LA VISITE AU CHÂTEAU.


Alors nous entendrons les bœufs mugir, et, mettant les tonneaux en perce, tournant le robinet, le sang coulera de nouveau ; mais ce sera celui des troupeaux, de la venaison et de la volaille, qui se mêlera à celui du vaillant et courageux John-Barley-Corn[1].
Vieille Comédie.


Quelles que fussent les récompenses que Charles fût disposé à accorder à Peveril du Pic pour sa loyauté et les persécutions qu’il avait souffertes, il n’en avait aucune à sa disposition qui pût égaler le plaisir que la Providence avait réservé à Bridgenorth à son retour dans le Derbyshire. Les devoirs qu’il venait de remplir avaient eu l’heureux effet de rendre à son âme, jusqu’à un certain point, l’énergie et l’activité que le malheur en avait fait momentanément disparaître, et il sentait que ce serait désormais une faiblesse impardonnable de se laisser retomber dans cette espèce de léthargie dont il venait de sortir.

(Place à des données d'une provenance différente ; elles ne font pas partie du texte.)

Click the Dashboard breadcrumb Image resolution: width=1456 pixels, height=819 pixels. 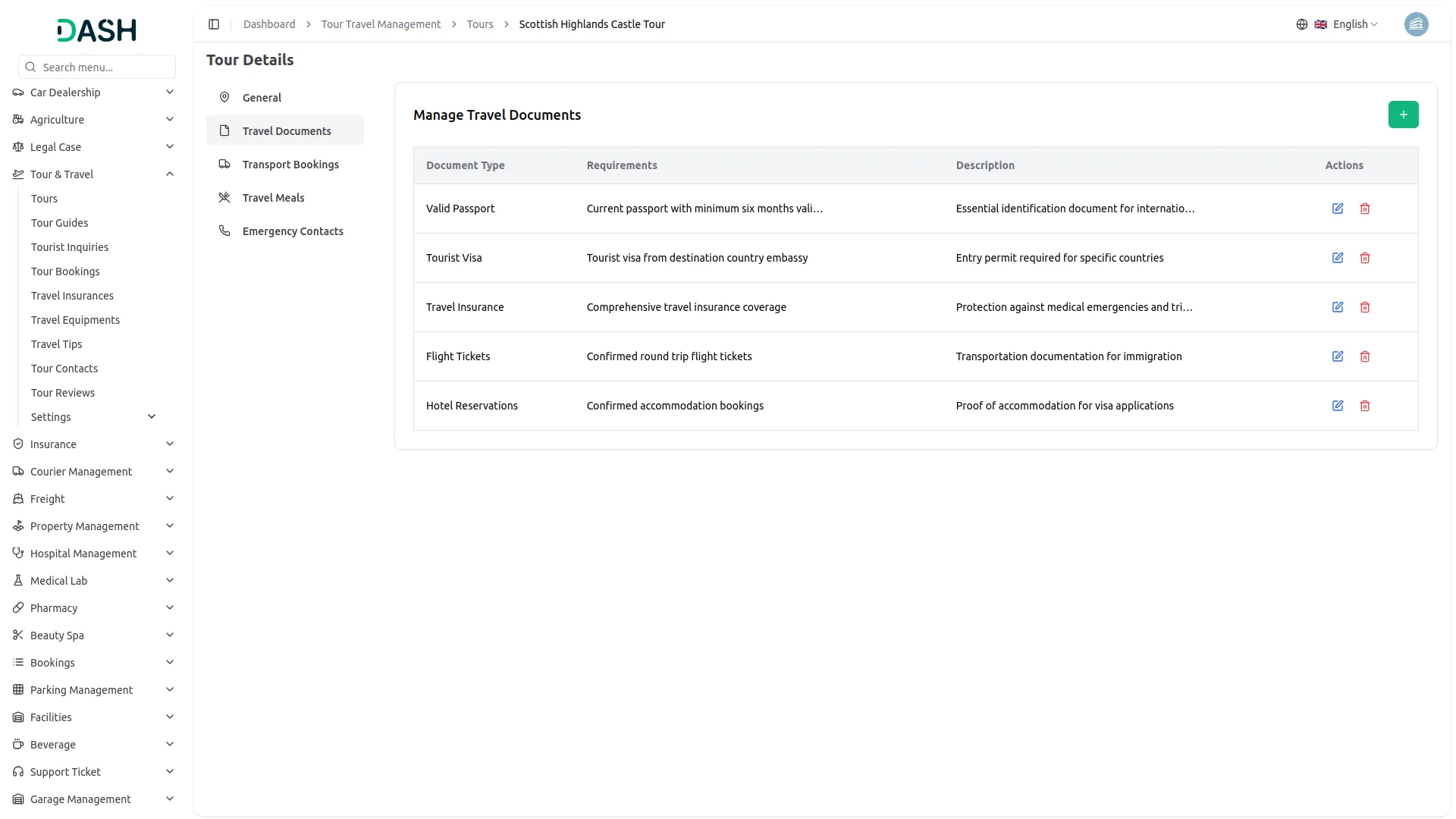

Le temps aussi, par son influence ordinaire, avait contribué à calmer la violence de ses regrets ; et quand il eut passé un jour entier à Moultrassie-House, sans recevoir sur la santé de sa fille les nouvelles que sir Geoffrey avait coutume de lui apporter chaque matin, il commença à réfléchir qu’il serait convenable, sous tous les rapports, d’aller faire une visite à Martindale-Castle pour porter à lady Peveril les souvenirs du chevalier son époux, l’assurer de sa bonne santé, et se

  1. C’est ainsi que par plaisanterie, en Angleterre, on appelle la bière ou l’orge qui a servi à la brasser a. m.